The Condition Score (CS) of the ewe at the time of joining has the largest impact on reproductive success. Research conducted by Lifetime Ewe, suggests that the higher the condition score at joining, the higher the conception rate. Ewes in CS 3+ at the time of joining will have a greater chance of conceiving due to the rate of ovulation being strongly correlated with body condition of the ewe at joining. An increase in production can be attributed to a lesser number of drys within the mob and more ewes conceiving twins.

To enable the ewe to reach a CS of at least 3 at joining, preparation for joining needs to occur as soon as lambs are weaned. At weaning, condition scoring can be used to separate ewes in to management groups and allocate better pasture resources to ewes with lower condition scores (below 2.5). This is most cost effective way of increasing body condition, though if inadequate pasture or stubble feed is not available, then supplementary feeding will need to occur.
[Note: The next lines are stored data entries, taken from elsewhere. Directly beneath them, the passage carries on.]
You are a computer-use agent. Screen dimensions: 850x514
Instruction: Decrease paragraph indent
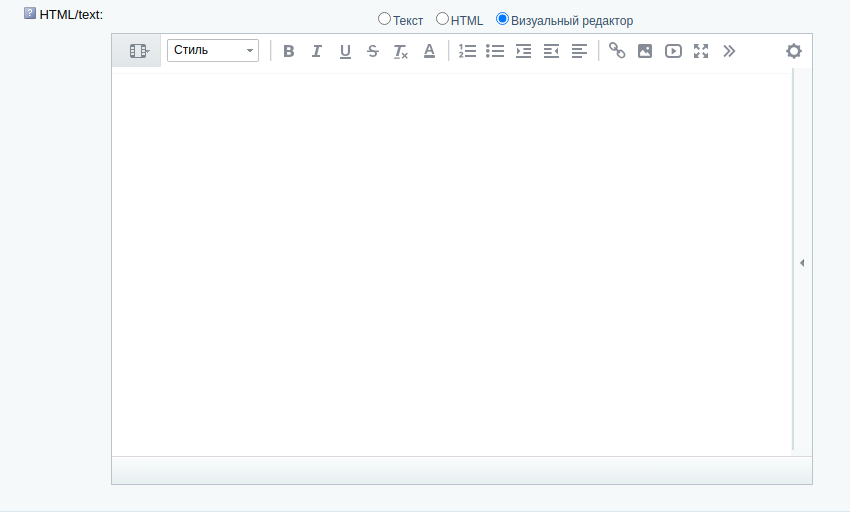click(551, 51)
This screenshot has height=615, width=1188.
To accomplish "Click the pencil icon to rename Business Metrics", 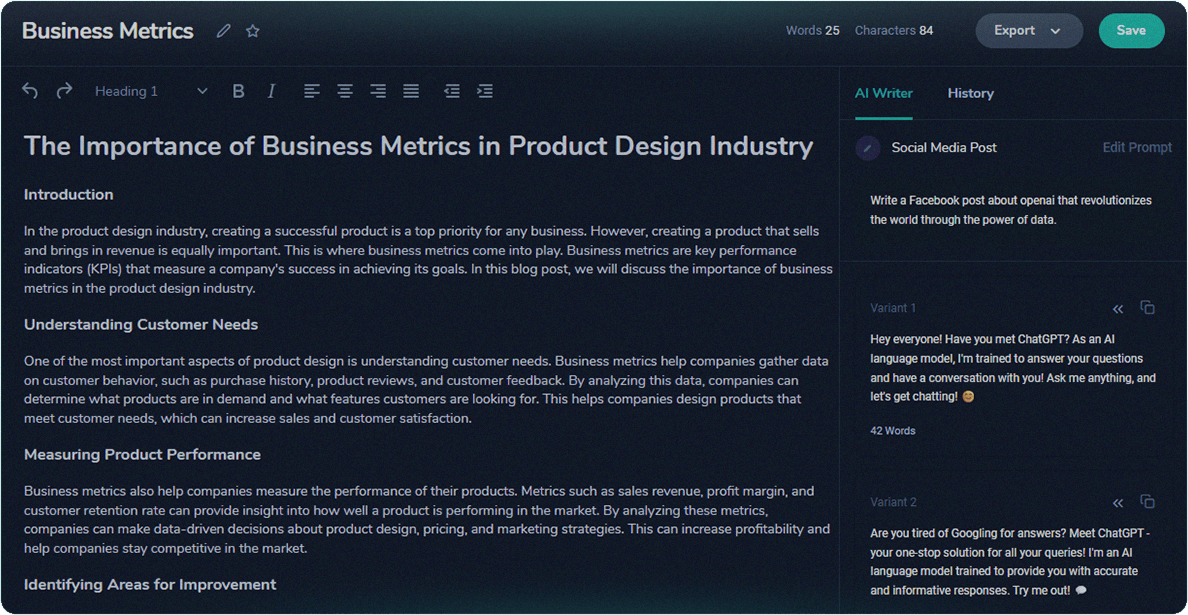I will click(x=224, y=31).
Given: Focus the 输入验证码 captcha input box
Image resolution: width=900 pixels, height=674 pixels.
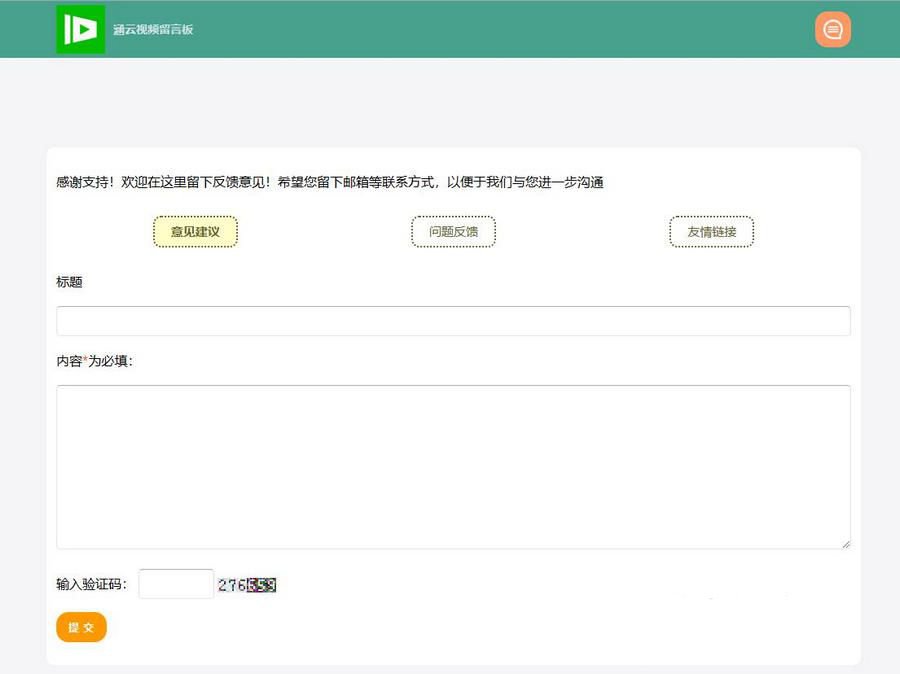Looking at the screenshot, I should (175, 583).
Skinny ewes are likely to be the most productive, often loosing condition through raising twins or producing large quantities of milk.

Maintaining body condition in ewes from joining to lambing increases lamb survival. The optimum birth weight of a lamb to maximise survival is between 4.5 and 5.5 kg. A decrease in ewe body condition during pregnancy can influence the placental development and reduce lamb birth weight by 0.4 to 0.5 kg in both single and twin lambs. Ideally, single bearing ewes should be in CS 2.8 to 3 and twin bearing ewes in CS 3 to 3.3 to optimise lamb birth weights and survival.

Ewes in these CS ranges produce adequate quantities of milk to support lamb development. Poor ewe body condition at lambing can have a detrimental impact on maternal behaviour, with the ewe often leaving the birth site to feed rather than nuture, resulting in lamb loss. Ewes in CS 4 and above may encounter lambing difficulties resulting in the loss of the lamb and even the ewe during the birthing process.

Condition scoring is an easy and effective management tool to monitor and maintain body condition score of ewes throughout their production cycle. It enables you to make management decisions to ensure feed resources are allocated accordingly and reproduction success is maximised.